▶ TO DO
Among the records below, the line containing "Бойлера на 80" marks the start. Output it and all lines after it exactly.

[Items listed in a dataset]
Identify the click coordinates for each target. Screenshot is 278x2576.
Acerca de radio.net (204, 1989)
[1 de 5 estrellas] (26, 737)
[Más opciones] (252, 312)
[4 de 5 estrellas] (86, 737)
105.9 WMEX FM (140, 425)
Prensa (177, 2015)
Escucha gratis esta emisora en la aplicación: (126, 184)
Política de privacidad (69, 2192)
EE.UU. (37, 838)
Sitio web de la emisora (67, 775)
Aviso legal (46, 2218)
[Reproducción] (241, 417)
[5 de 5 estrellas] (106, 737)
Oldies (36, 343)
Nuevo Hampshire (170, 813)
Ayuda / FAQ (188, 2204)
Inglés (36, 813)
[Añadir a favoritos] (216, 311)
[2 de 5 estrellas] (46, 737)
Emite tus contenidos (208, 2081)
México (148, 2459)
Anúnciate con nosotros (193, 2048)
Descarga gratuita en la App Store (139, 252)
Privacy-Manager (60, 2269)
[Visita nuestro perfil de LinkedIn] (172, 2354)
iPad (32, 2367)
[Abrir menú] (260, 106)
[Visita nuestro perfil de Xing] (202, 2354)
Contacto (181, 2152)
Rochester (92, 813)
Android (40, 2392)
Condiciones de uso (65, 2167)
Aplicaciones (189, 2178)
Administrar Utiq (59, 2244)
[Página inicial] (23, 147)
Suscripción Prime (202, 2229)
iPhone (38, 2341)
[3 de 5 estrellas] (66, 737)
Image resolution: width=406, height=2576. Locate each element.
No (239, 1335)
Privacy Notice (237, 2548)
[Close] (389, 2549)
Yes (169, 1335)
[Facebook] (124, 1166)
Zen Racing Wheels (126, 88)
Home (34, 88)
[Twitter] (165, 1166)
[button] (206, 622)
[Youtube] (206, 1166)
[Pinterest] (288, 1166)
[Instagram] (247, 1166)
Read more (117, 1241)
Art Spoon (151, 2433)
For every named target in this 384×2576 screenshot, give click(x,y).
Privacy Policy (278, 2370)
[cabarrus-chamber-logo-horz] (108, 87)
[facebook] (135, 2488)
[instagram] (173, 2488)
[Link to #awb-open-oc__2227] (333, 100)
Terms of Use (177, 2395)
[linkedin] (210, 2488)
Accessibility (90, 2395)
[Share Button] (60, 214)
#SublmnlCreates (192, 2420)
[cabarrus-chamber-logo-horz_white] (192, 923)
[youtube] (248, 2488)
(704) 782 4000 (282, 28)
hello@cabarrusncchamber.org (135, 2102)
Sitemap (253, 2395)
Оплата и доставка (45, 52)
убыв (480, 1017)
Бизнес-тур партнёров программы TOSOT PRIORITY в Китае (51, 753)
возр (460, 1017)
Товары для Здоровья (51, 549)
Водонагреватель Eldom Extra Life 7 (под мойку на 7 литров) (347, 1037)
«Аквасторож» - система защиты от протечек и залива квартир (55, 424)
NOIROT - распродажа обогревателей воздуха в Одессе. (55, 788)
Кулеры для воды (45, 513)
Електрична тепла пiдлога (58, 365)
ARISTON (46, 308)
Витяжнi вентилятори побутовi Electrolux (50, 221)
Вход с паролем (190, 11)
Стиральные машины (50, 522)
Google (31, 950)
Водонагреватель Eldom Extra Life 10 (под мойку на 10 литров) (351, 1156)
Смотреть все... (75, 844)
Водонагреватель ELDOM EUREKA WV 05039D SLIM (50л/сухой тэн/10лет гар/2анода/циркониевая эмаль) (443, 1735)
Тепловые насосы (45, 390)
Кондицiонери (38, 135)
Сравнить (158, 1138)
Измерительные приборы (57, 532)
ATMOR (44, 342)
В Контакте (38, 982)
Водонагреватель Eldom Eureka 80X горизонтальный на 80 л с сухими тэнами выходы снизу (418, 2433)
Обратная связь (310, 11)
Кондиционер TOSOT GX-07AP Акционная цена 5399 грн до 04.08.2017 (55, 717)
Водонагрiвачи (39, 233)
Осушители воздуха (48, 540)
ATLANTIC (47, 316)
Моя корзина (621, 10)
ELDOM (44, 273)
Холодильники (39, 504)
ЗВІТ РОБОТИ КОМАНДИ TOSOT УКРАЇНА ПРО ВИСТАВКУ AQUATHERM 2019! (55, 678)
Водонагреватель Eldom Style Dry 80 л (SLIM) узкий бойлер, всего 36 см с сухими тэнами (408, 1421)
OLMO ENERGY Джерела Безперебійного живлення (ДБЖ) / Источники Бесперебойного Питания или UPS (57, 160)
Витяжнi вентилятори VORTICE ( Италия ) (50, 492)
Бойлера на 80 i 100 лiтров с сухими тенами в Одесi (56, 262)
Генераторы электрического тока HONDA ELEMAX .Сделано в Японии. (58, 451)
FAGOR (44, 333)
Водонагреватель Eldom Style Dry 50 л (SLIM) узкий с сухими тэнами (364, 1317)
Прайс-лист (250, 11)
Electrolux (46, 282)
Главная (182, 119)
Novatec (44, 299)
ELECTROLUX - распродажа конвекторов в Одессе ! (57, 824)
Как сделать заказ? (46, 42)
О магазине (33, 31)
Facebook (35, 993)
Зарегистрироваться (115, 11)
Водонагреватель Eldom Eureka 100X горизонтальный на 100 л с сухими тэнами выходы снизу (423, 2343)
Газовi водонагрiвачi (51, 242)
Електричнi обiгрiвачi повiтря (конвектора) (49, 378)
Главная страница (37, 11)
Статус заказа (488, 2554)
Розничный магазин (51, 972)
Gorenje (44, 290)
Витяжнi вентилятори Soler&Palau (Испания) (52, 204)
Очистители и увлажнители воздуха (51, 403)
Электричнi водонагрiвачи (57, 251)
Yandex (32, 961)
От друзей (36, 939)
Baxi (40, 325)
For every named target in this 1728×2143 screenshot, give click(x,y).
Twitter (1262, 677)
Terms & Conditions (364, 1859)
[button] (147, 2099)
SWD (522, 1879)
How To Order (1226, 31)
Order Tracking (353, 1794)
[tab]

▶ EXERCISE SOLUTION
Бойлера на 80 i 100 лiтров с сухими тенами в Одесi (56, 262)
Генераторы электрического тока HONDA ELEMAX .Сделано в Японии. (58, 451)
FAGOR (44, 333)
Водонагреватель Eldom Style Dry 50 л (SLIM) узкий с сухими тэнами (364, 1317)
Прайс-лист (250, 11)
Electrolux (46, 282)
Главная (182, 119)
Novatec (44, 299)
ELECTROLUX - распродажа конвекторов в Одессе ! (57, 824)
Как сделать заказ? (46, 42)
О магазине (33, 31)
Facebook (35, 993)
Зарегистрироваться (115, 11)
Водонагреватель Eldom Eureka 100X горизонтальный на 100 л с сухими тэнами выходы снизу (423, 2343)
Газовi водонагрiвачi (51, 242)
Електричнi обiгрiвачi повiтря (конвектора) (49, 378)
Главная страница (37, 11)
Статус заказа (488, 2554)
Розничный магазин (51, 972)
Gorenje (44, 290)
Витяжнi вентилятори Soler&Palau (Испания) (52, 204)
Очистители и увлажнители воздуха (51, 403)
Электричнi водонагрiвачи (57, 251)
Yandex (32, 961)
От друзей (36, 939)
Baxi (40, 325)
For every named target in this 1728×2143 screenshot, give click(x,y).
Twitter (1262, 677)
Terms & Conditions (364, 1859)
[button] (147, 2099)
SWD (522, 1879)
How To Order (1226, 31)
Order Tracking (353, 1794)
[tab]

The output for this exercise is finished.